Passage of The American Recovery and Reinvestment Act of 2009 (“ARRA”) has left many with questions about the various tax deductions provided under that new law. A few days ago we provided some clarification about the first-time homebuyer’s credit. Today, I’ll provide some details about the Making Work Pay tax credit.
The Making Work Pay tax credit is a refundable tax credit for working taxpayers for 2009 and 2010. The credit will provide a tax credit of as much as $400 dollars for individuals and $800 dollars for married taxpayers who file joint returns. The credit will equal 6.2 percent of the taxpayer’s earned income and will be refunded throughout the rest of the year. The refund will not be paid out as a single lump-sum amount. For those who qualify for the credit, you should start to see an increase in your after-tax pay checks within the next couple of months as employers update the tax tables they use to calculate your income tax withholdings.
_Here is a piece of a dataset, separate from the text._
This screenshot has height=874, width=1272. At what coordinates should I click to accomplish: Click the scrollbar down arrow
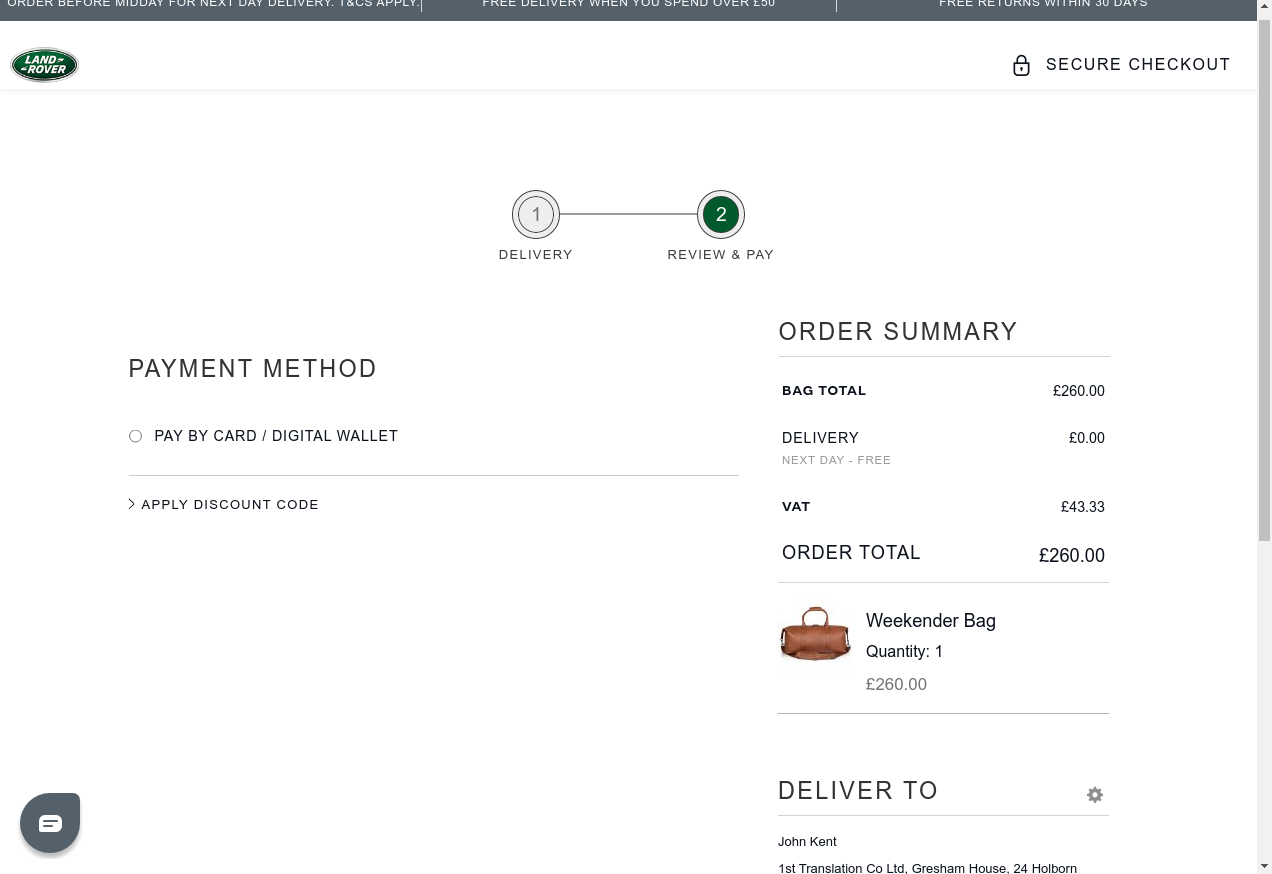click(1264, 865)
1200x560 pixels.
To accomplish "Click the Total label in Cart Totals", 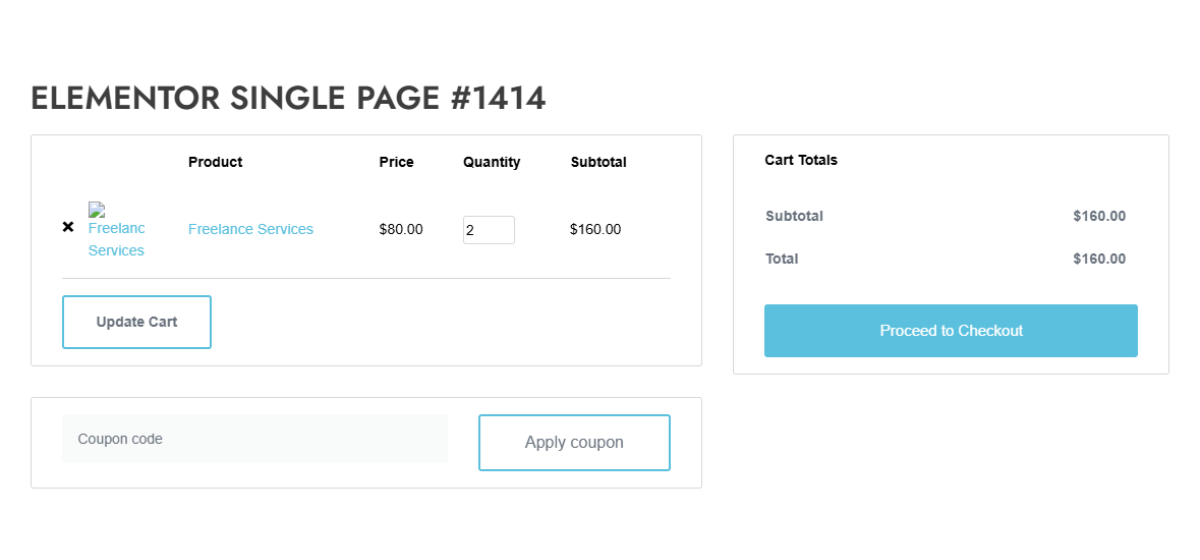I will tap(782, 259).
The credit will need to be reported on taxpayer’s 2009 tax return (filed in 2010).
This credit begins to phase out if your modified adjusted gross income (MAGI) exceeds $75,000 dollars ($150,000 dollars if you are married and file a joint return). If your MAGI exceeds $95,000 dollars ($190,000 for married filing jointly) you will not qualify for this credit.
If you receive the $250 dollar payment under the provisions of the Economic Recovery Payment (for Social Security Recipients, Veterans and Railroad Retirees) your Making Work Pay tax credit may be reduced.
Taxpayers who are self-employed or who do not have taxes withheld by their employer can also claim the credit by adjusting their estimated tax payments and claiming the credit on their 2009 tax return.
The IRS is still in the process of working out the details of this tax credit and expects to publish them for employers in Publication 15 (Employer’s Tax Guide).